La façon dont ce drame est instrumentalisé pour déplacer la problématique, ou surfer dessus pour se faire un nom ou pire, pour diviser, me désole.

Quels sont les termes du débat ? Une minorité de jeunes essentiellement des mineurs qui manifestent leur besoin d’existence même virtuelle et éphémère par des actes de vandalisme. Une minorité de policiers qui profitent du laisser-faireet de la perte de sens de leur hiérarchie pour abuser de pratiques illégales. Pour moi, il n’est pas envisageable d’amalgamer cette minorité de jeunes à l’ensemble de la jeunesse de ces territoires comme il n’est pas envisageable d’amalgamer une minorité de policiers avec l’institution police. Je n’amalgame pas non plus la couverture de nombreuses bavures par une certaine hiérarchie avec l’institution police. La police, c’est la République. La République est vivante et c’est à nous de la garder en vie. Malheureusement, de nombreuses institutions sont gangrenées par des incompétents, ce qui profite a ceux qui, malgré leur appartenance à ces institutions républicaines, ne respectent aucunement les valeurs de notre République.

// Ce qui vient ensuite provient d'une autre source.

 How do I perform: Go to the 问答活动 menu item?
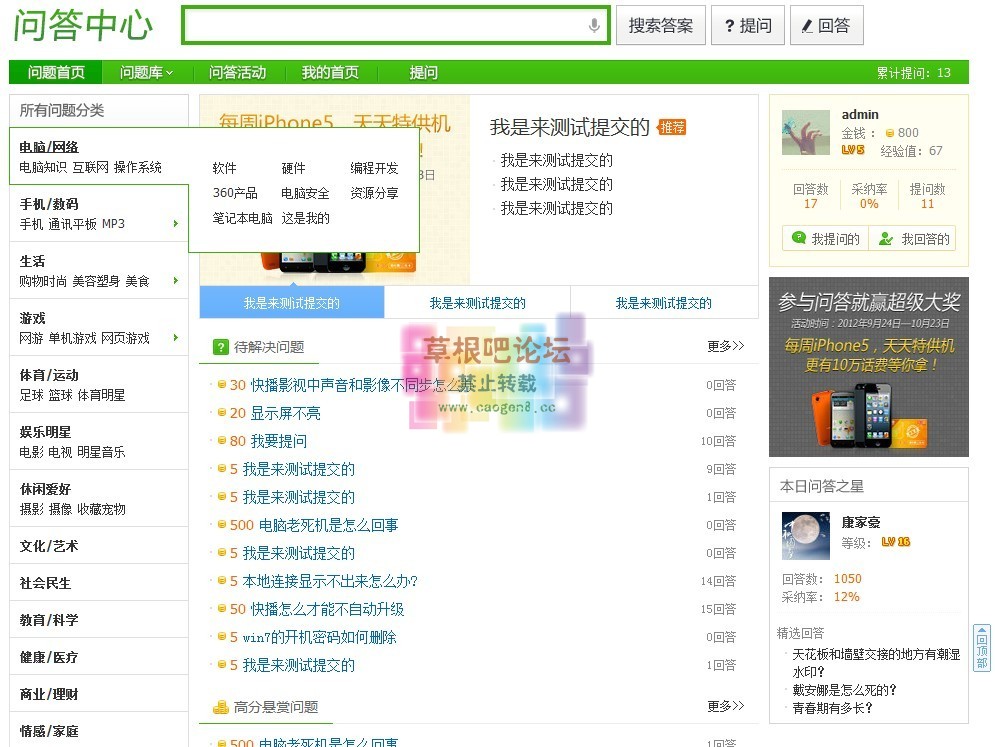point(237,73)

Pour ce qui est de la Politique de la ville, comment en sommes-nous toujours là, à parler de ce sujet quand des minorités passent à l’acte ? Quand allons-nous prendre en compte le déficit de moyens dont souffre l’immense majorité de la population de ces territoires, ainsi que la nécessaire réforme structurelle de nos institutions publiques, notamment celles de l’éducation nationale et de la police ?

Comment, par le truchement médiatique, une minorité de personnes en complet décalage avec les aspirations simples des habitants des territoires oubliés de la République, est devenus la porte-parole malgré elle des habitants de ces quartiers? Simplement car la violence est privilégiée dans le traitement médiatique, surtout lorsqu’il s’agit des territoires oubliés de la République.

Il y a un petit entre-soi qui fabrique et impose sa réalité et le reste des Français se construisent leur réalité au travers de ce prisme et ce contrôle.

Le mauvais traitement médiatique des sujets liés à la politique de la ville nuit au débat démocratique. Combien de supports médiatiques sont revenus aux sources de la difficulté ? Combien ont pointé les réelles responsabilités plutôt que de s’attacher à commenter les conséquences ? Nous demeurons dans l’erreur parce que nous refusons depuis toutes ces années de nous attaquer à l’architecture sociale inégalitaire en oeuvre, préférant répondre médiatiquement aux émotions du moment.

Les récents événements n’échappent pas à la règle, maintenant que la fièvre est retombée, visiblement l’urgence est toujours de répondre à l’émotion du moment, de « traiter » les effets et non les causes. Le passé ne nous enseigne donc rien ?

On peut lutter contre les conséquences, mais si on ne tarit pas la source, le problème persiste et s’aggrave. La petite caste politico-médiatique s’est murée dans une croyance qui les dédouane de leurs responsabilités et qui fabrique au passage des coupables idéaux.

Mais peut-on être responsable de rien et coupable de tout ? Comment a-t-on pu laisser une politique au cœur des enjeux sociétaux de notre république être pilotée par de pareils incompétents toutes ces années ? Dans quel autre domaine et pour quel autre sujet crucial aurions-nous accepté un tel manque de compétence ? C’est comme laisser des enfants jouer avec un briquet au milieu de barils de poudre.

Oui, nous devons rétablir l’ordre, à commencer par supprimer cette politique publique qui est la politique de la ville qui a échoué dans toutes ses dimensions ; rétablir l’ordre dans la manière ou la presse majoritaire traite ce sujet ; rétablir l’ordre dans la réforme des politiques publiques pour stopper les exclusions, les replis identitaires, développer l’emploi et l’apprentissage citoyen.

L’enjeu n’est pas uniquement de sortir ces territoires de l’oubli, c’est surtout celui de la défense des valeurs de notre République.